I am a researcher, writer, podcaster, educator, and amateur photographer with broad interests that coalesce around the intersection of human social, cultural, and political matters with environmental phenomena and matters. Currently, I am an Assistant Professor in the Department of Geography and Environmental Science at Hunter College and Faculty in the Ph.D. Program in Earth and Environmental Sciences at the City University of New York Graduate Center.
I have previously had faculty appointments at University of Tennessee (Knoxville), Middle Tennessee State University, and the University of the West Indies (Jamaica). My scholarship and pedagogy combine insights from critical human geography, environmental sociology, critical race theory, and political ecology.
As a child I wanted to become a medical doctor, but increasingly found myself discussing news stories with my parents and writing essays outlining my opinion on sometimes quite random topics. In my sixth-form years of high school, a teacher challenged me to nuance my opinions with the vocabulary of Caribbean Social Theory.

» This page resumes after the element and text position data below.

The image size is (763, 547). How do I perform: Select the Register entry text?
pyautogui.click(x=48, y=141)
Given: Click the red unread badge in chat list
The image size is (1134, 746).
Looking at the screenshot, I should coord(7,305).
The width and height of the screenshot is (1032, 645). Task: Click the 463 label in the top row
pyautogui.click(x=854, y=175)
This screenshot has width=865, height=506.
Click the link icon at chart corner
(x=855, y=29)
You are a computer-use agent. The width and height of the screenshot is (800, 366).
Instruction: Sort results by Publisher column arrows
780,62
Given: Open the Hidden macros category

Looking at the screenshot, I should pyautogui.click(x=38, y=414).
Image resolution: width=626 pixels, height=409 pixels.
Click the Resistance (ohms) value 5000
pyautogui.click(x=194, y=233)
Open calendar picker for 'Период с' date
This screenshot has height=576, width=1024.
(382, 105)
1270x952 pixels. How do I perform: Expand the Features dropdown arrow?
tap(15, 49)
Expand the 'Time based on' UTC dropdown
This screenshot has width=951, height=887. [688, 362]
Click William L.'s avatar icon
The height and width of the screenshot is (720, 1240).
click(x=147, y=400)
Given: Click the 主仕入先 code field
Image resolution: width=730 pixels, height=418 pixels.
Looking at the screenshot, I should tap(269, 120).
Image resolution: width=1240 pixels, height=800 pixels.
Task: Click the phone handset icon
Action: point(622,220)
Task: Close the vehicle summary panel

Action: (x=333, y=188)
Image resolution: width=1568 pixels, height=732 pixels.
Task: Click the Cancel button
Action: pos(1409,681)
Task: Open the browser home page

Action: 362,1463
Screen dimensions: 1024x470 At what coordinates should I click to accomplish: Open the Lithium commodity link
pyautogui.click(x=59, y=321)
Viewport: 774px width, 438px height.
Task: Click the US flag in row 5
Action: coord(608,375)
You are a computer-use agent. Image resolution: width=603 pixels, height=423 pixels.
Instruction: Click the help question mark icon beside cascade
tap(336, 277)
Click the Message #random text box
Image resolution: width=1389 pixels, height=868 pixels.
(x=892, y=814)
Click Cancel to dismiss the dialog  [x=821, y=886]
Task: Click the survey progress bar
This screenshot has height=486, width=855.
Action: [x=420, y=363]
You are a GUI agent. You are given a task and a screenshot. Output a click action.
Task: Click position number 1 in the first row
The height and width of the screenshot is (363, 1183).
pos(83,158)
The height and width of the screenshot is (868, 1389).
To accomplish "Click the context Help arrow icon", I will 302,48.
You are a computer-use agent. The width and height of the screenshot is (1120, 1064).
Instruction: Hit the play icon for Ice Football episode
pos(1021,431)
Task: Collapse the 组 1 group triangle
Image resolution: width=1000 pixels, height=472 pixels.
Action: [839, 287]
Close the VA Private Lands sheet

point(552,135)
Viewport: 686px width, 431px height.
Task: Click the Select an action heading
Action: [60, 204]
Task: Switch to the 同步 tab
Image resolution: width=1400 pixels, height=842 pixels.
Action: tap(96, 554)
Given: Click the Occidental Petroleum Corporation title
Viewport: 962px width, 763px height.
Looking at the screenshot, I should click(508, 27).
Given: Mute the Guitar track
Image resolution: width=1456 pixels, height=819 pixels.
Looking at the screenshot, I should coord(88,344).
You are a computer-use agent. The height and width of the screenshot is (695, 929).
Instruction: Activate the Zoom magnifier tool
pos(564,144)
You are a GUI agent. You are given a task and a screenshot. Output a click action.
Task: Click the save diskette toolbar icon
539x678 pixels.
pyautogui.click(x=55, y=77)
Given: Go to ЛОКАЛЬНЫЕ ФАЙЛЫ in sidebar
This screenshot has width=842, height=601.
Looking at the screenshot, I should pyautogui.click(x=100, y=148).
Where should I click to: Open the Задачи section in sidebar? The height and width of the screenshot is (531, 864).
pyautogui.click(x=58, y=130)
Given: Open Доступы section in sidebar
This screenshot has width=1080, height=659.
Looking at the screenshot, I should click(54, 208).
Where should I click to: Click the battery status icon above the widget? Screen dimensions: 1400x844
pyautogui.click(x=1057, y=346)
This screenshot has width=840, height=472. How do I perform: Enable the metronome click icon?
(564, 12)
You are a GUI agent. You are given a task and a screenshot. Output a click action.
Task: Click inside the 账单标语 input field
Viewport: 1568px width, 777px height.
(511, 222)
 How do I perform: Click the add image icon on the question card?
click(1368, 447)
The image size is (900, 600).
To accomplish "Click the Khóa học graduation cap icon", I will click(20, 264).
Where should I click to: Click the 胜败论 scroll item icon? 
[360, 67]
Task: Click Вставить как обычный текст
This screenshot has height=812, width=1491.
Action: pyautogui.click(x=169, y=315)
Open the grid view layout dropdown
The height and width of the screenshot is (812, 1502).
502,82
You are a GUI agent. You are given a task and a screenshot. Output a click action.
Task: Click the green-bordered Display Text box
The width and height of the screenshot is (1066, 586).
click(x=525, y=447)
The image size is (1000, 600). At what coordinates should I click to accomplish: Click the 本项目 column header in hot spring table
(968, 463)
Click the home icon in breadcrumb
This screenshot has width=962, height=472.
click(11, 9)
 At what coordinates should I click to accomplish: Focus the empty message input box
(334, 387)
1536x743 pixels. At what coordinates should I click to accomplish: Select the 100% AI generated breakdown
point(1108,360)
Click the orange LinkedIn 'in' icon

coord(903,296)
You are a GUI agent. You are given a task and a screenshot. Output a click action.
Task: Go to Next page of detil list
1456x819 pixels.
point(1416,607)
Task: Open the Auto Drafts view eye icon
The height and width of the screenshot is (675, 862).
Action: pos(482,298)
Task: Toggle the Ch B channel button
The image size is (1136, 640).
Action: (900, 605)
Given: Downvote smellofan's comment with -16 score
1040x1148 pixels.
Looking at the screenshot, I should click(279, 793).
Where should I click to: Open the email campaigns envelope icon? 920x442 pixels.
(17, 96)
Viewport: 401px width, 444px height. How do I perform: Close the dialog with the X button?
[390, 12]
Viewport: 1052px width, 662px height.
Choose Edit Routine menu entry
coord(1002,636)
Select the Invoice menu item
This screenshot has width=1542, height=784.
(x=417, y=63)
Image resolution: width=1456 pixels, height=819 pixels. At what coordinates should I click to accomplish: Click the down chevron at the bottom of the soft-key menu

At the University of the West Indies I learned much of that vocabulary and graduated with a BSc in Geography and Geology in 2013. I completed a MS in Geography at East Carolina University (North Carolina) in 2015 and went on to earn a MA and PhD in Geography from Clark University (Massachusetts) in 2020.
I try to keep everyday ethics of care, radical kinship, and equity at the center of my work. An aspirational approach guides my work to clarify Black life as beautifully improvisational and just futures as possible.